Luntz's main point is that Republicans should attack the eventual Democratic plan by talking about government bureaucrats or politicians denying you care. This argument is deeply, deeply stupid, since it presumes that in the current system, no bureaucrat ever makes a decision to deny someone care. Of course they do, thousands of times every day -- only these bureaucrats work for insurance companies. But the fact that an argument is ridiculous has always been little hindrance in American politics.
If you want to see Luntz's recommendations put into practice, you can read a column Sen. Jim DeMint, a Republican from South Carolina, penned for National Review last week. It's got all the Luntz catchphrases, like "patient-centered solutions" and "politicians and bureaucrats in Washington," not to mention scary visions of people with metastasizing cancer dying on government waiting lists (I kid you not).

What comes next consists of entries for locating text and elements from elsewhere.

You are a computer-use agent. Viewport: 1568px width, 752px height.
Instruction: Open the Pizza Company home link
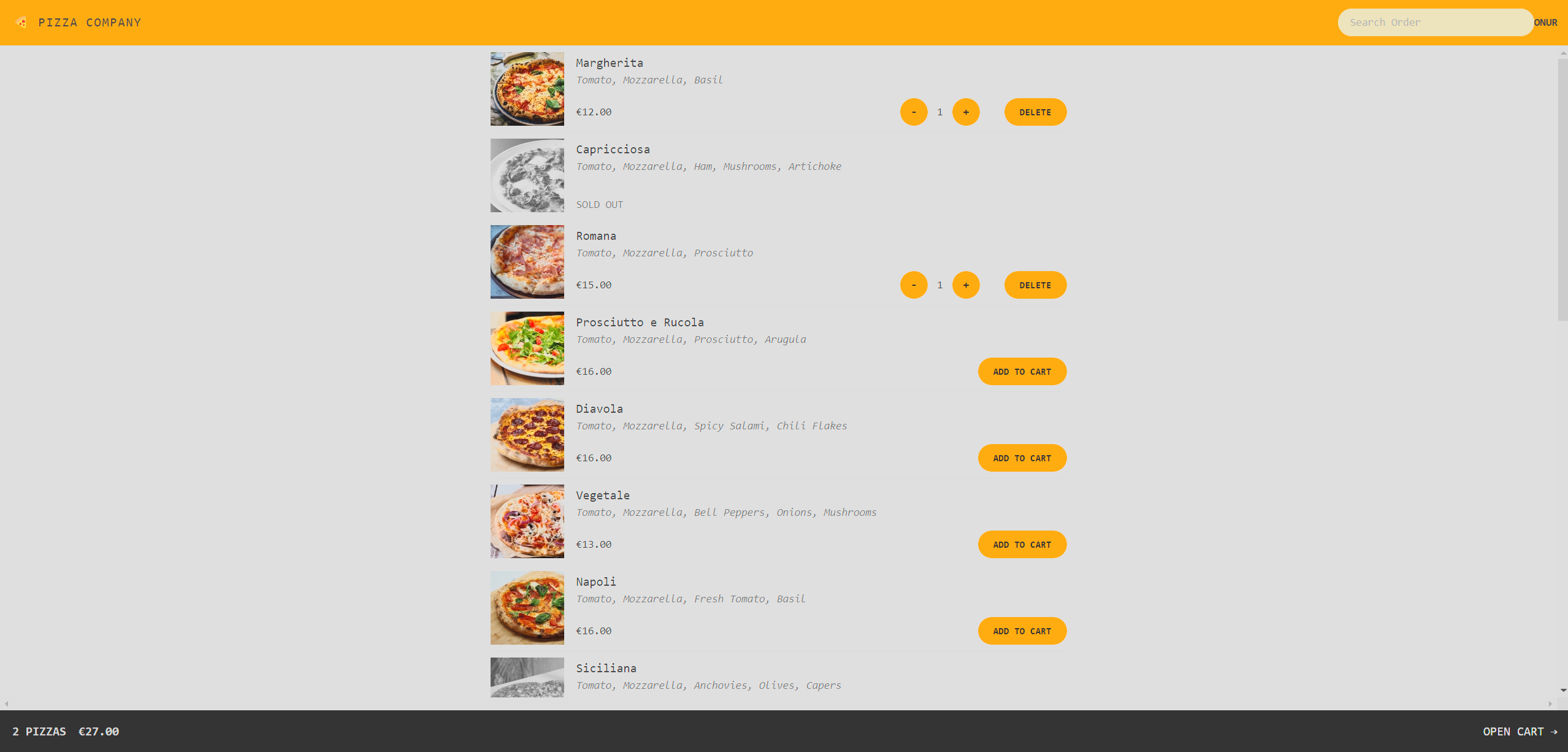pyautogui.click(x=90, y=23)
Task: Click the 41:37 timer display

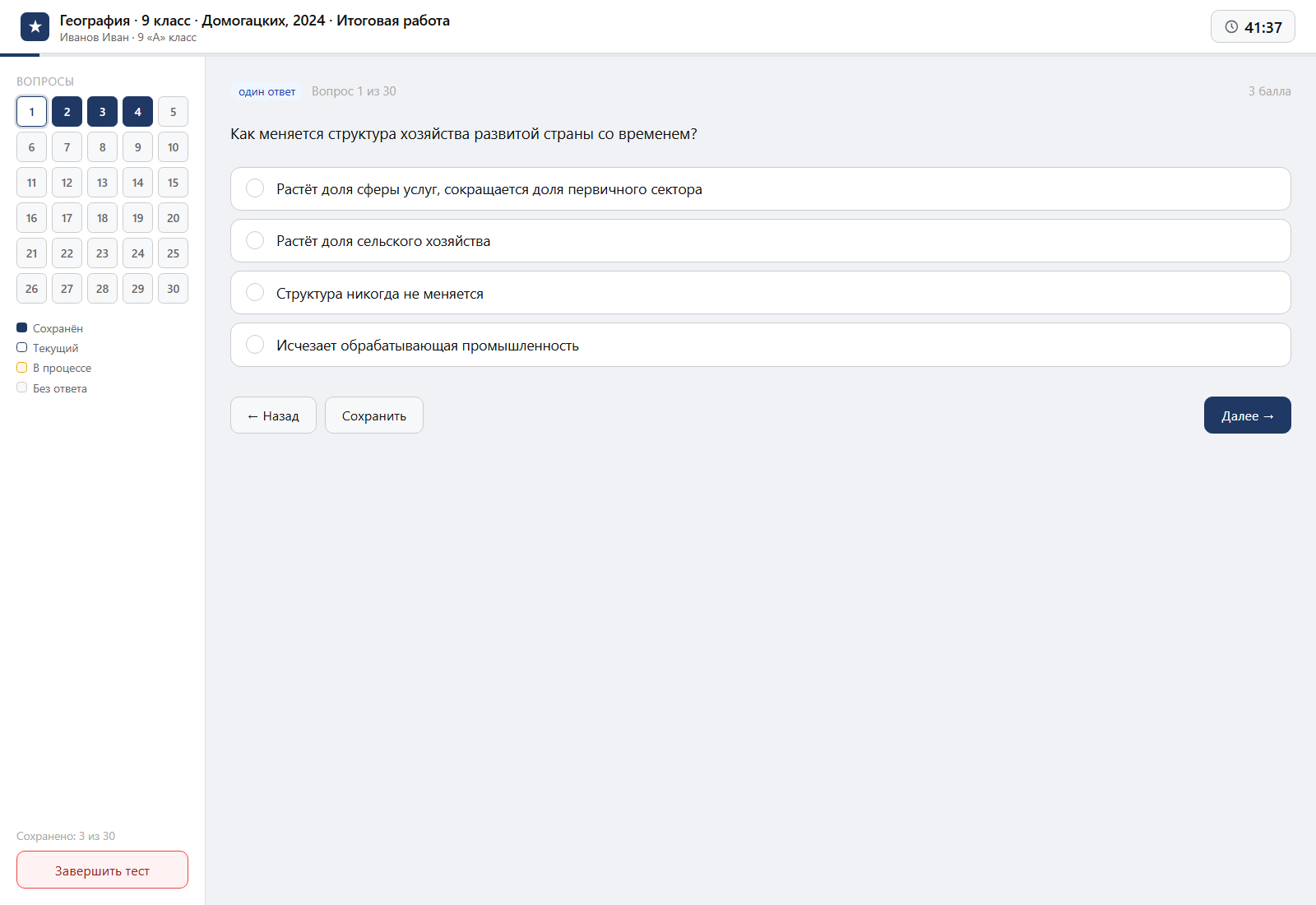Action: (1253, 27)
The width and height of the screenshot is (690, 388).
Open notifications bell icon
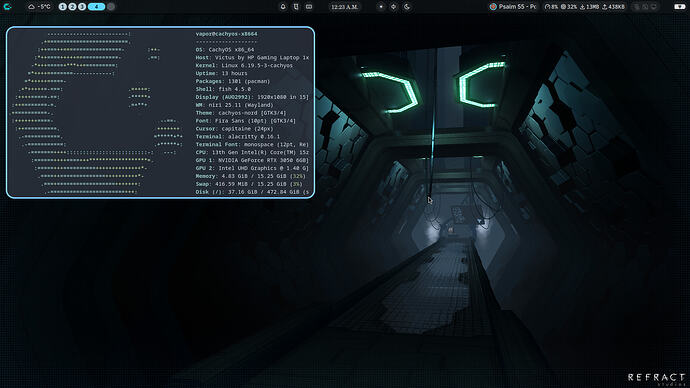coord(283,7)
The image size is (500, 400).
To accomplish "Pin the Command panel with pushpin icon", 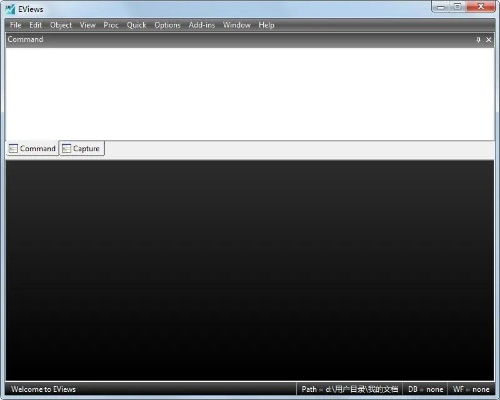I will pos(478,40).
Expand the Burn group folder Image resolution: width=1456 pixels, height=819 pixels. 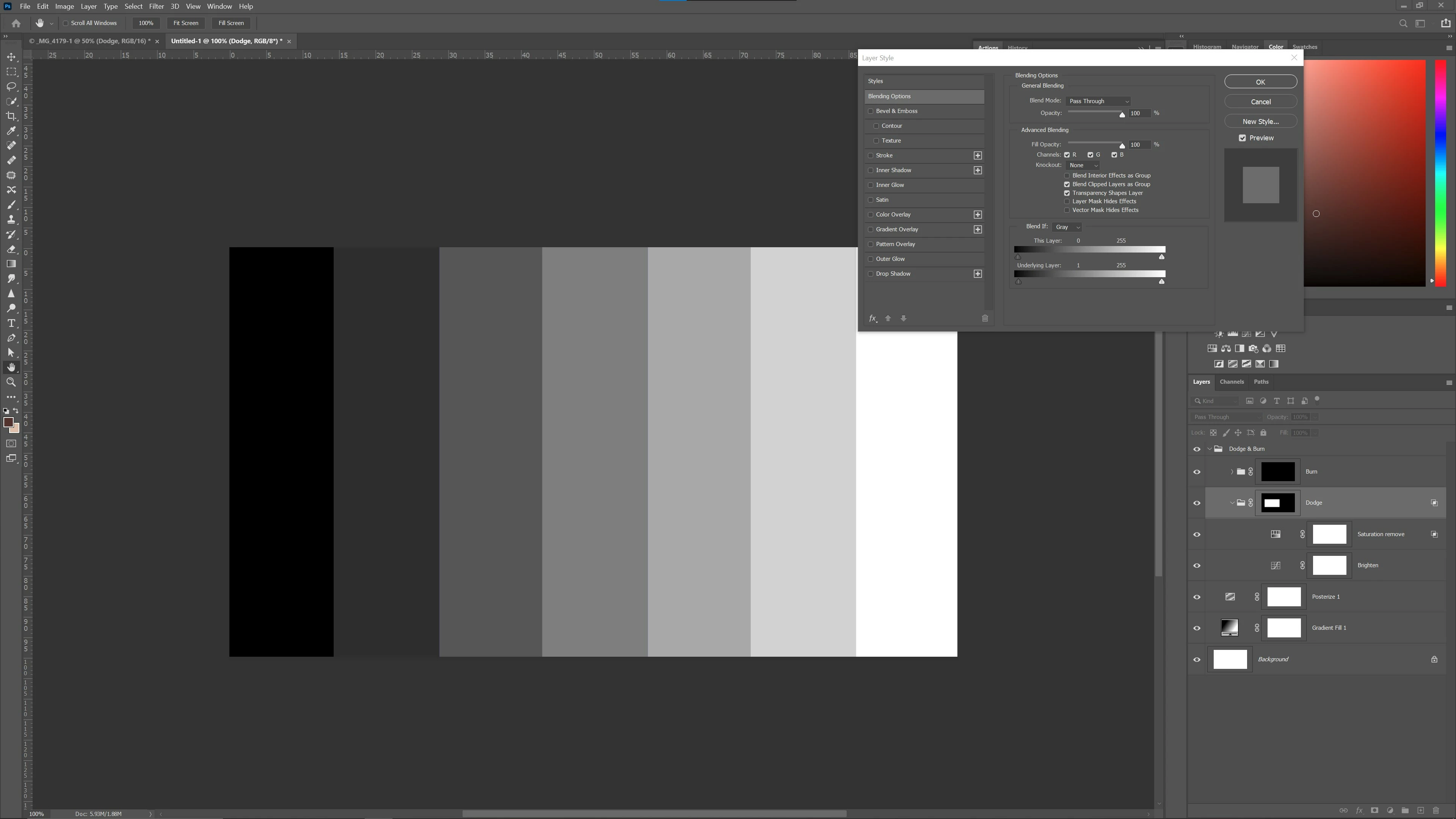tap(1232, 472)
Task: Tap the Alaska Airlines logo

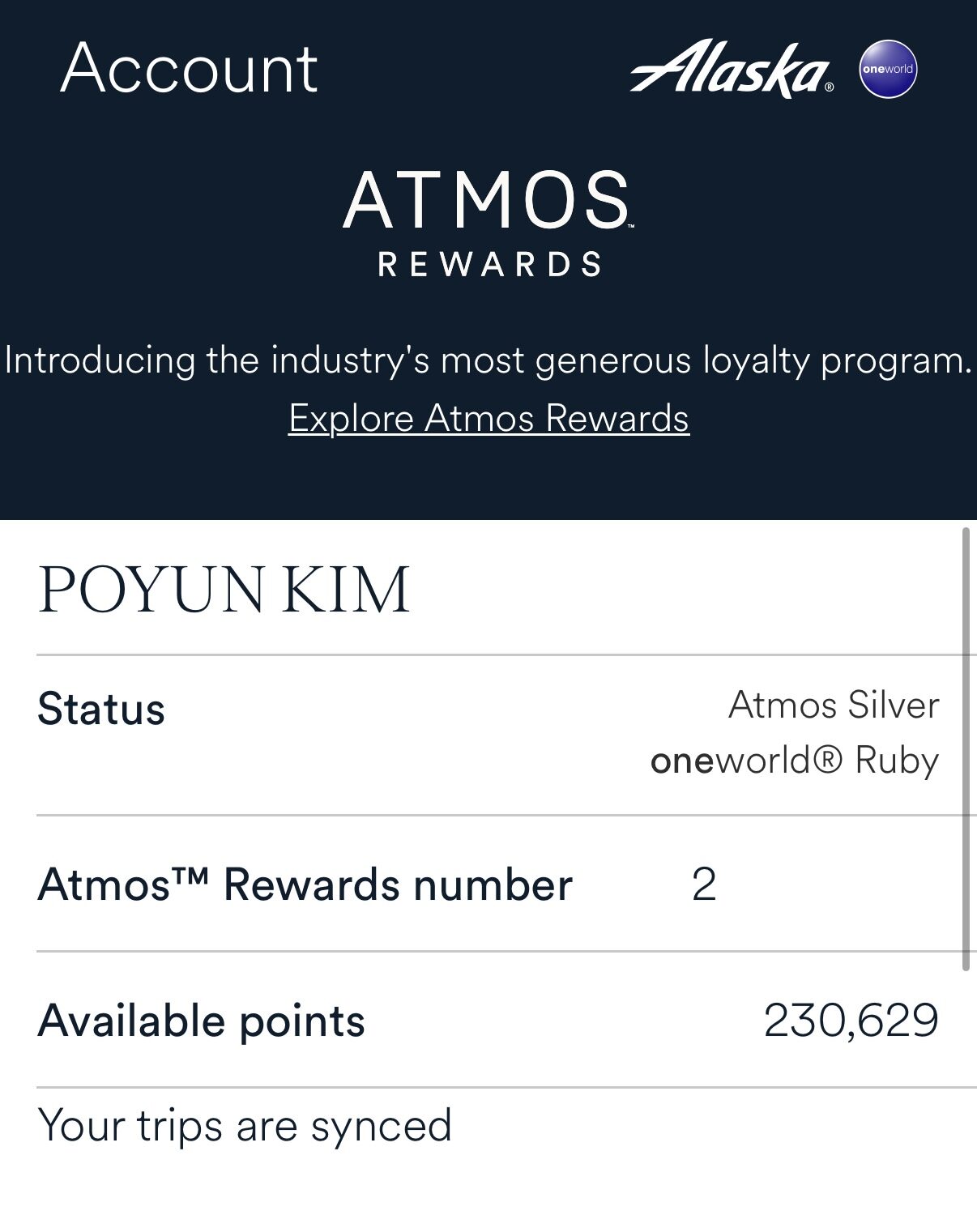Action: pos(732,70)
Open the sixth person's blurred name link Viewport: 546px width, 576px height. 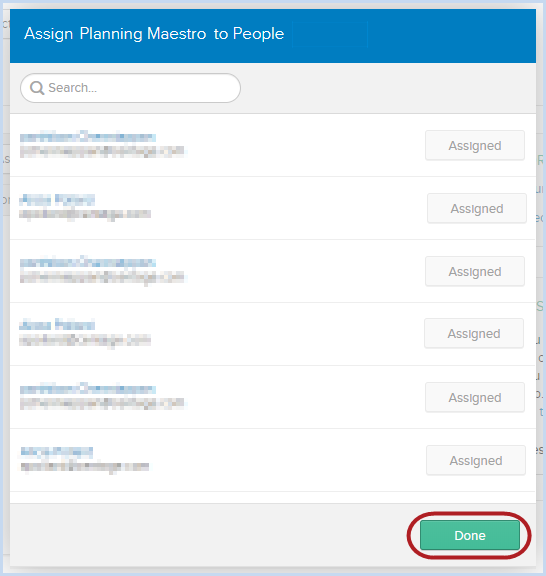pos(57,451)
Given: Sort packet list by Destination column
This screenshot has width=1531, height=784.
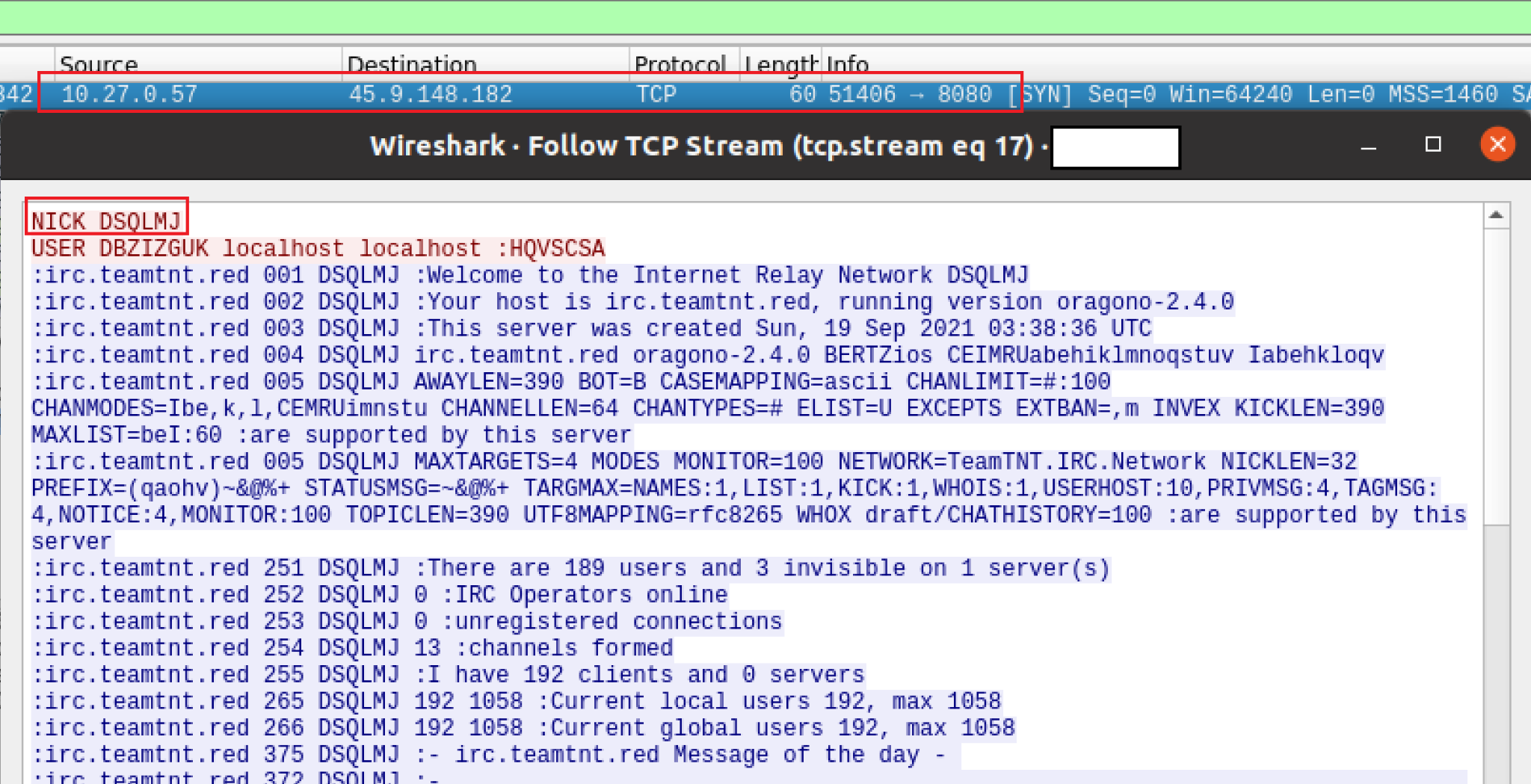Looking at the screenshot, I should [485, 64].
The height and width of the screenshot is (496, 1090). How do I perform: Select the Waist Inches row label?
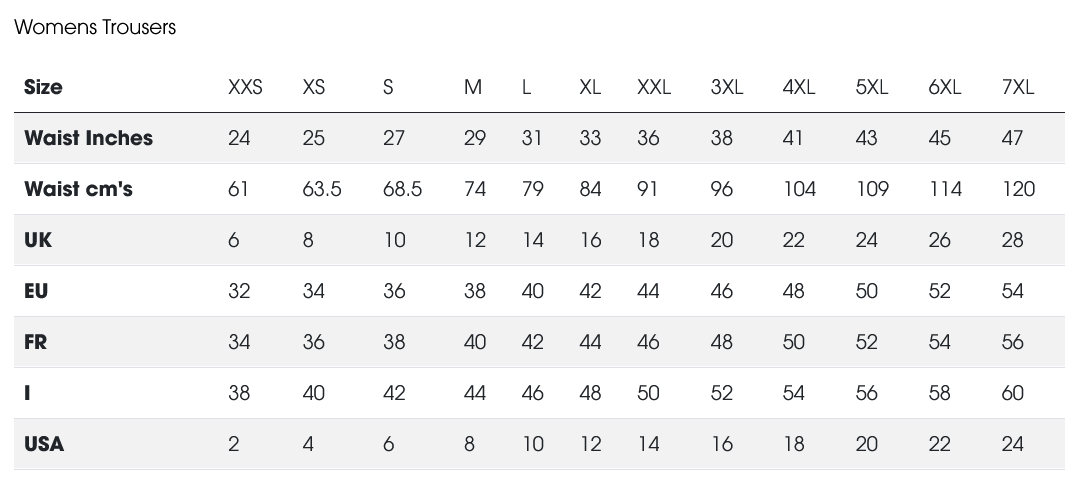88,138
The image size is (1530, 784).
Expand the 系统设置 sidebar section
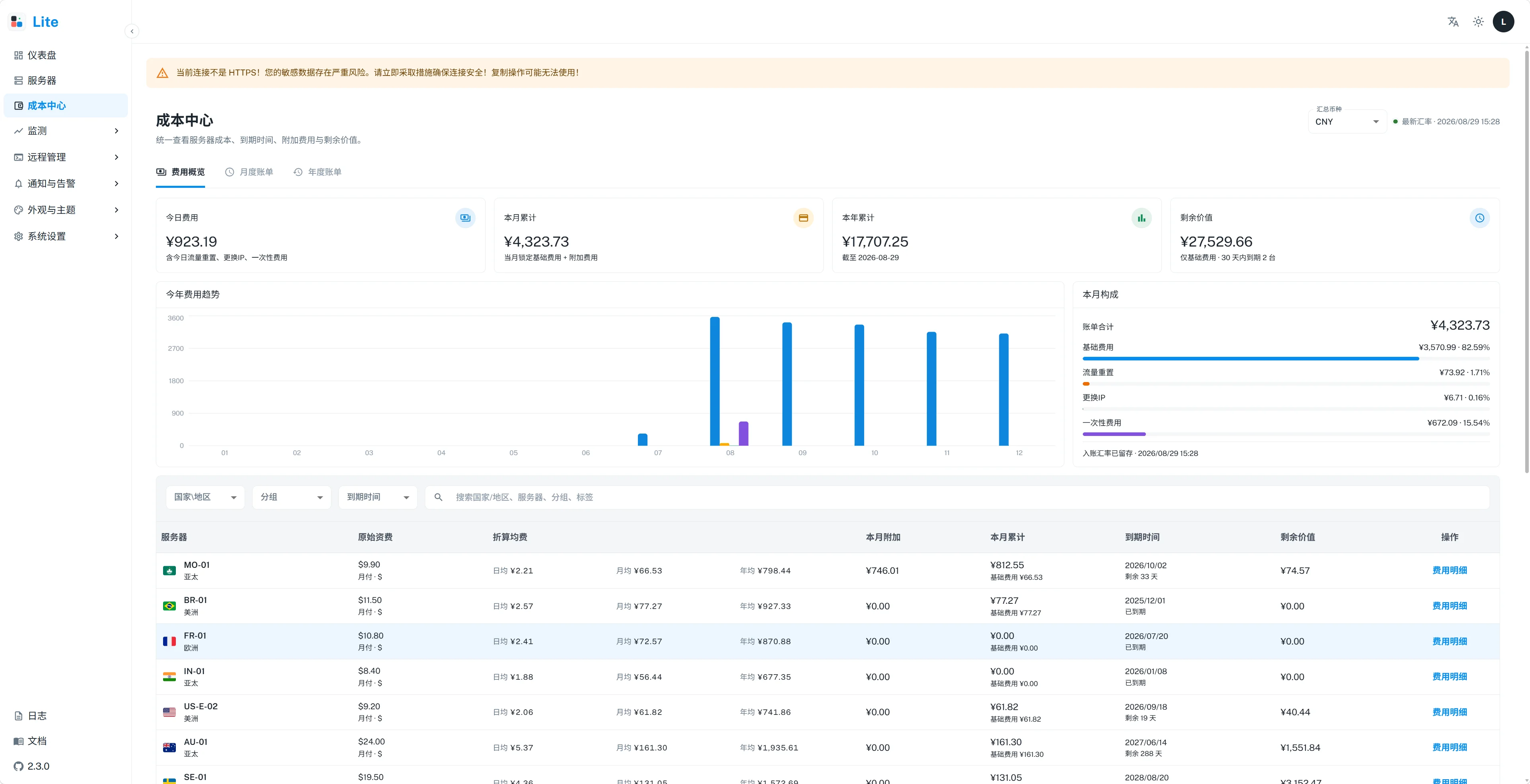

If there's anything encouraging in this debate as it unfolds, it's that the conservative arguments against the public option -- where the most heated battle will be fought -- look decidedly weak. As Luntz notes correctly, the most persuasive arguments on either side do not concern the system but are instead personalized. In 1993, Kristol wrote, "The target of Republican policy prescriptions must be the individual citizen, not some abstract 'system' in need of ham-fisted government repair." And in 2009, Luntz writes repeatedly, "Abandon all references to the 'healthcare system'." The right has its systemic arguments about the public option -- that it will hurt insurance companies or that it will drive down doctors' incomes -- but conservatives run into a brick wall at the word "option." They could say that the plan will stink if you're in it -- but no one is going to be forced to enroll. I think I speak for a lot of people when I say that if there were a government plan available, I'd choose it over private insurance in a heartbeat. Maybe you wouldn't, but that's what's appealing about choice -- if you want to put yourself in the insurance company's hands, be my guest.
So Republicans are left to argue that the option isn't really an option. It'll work so well that everyone in America will choose it, insurance companies will be driven out of business, and then there won't be any option. See the problem with that argument?
The health care debate is just getting started, and it's perfectly possible that the insurance companies, hospital companies, and business lobbies will get their act together and unify to kill the Obama plan. Witnessing the health care industry's recent dance with the president over whether they will commit to cost savings in coming years, the always level-headed Kevin Drum of Mother Jones said, "These guys are never going to be partners in any kind of real reform of healthcare. Never. Beneath the smiles and the photo-ops, I sure hope the Obama team understands this." And what do you know – just yesterday we found out that North Carolina Blue Cross/Blue Shield is preparing a set of disingenuous ads trying to frighten people into opposing the inclusion of the public option.
The outcome of the health care reform battle will turn on whether the administration is prepared to overcome the opponents of reform – not reach out to them, not listen to them, not understand them, not compromise with them, but overcome them.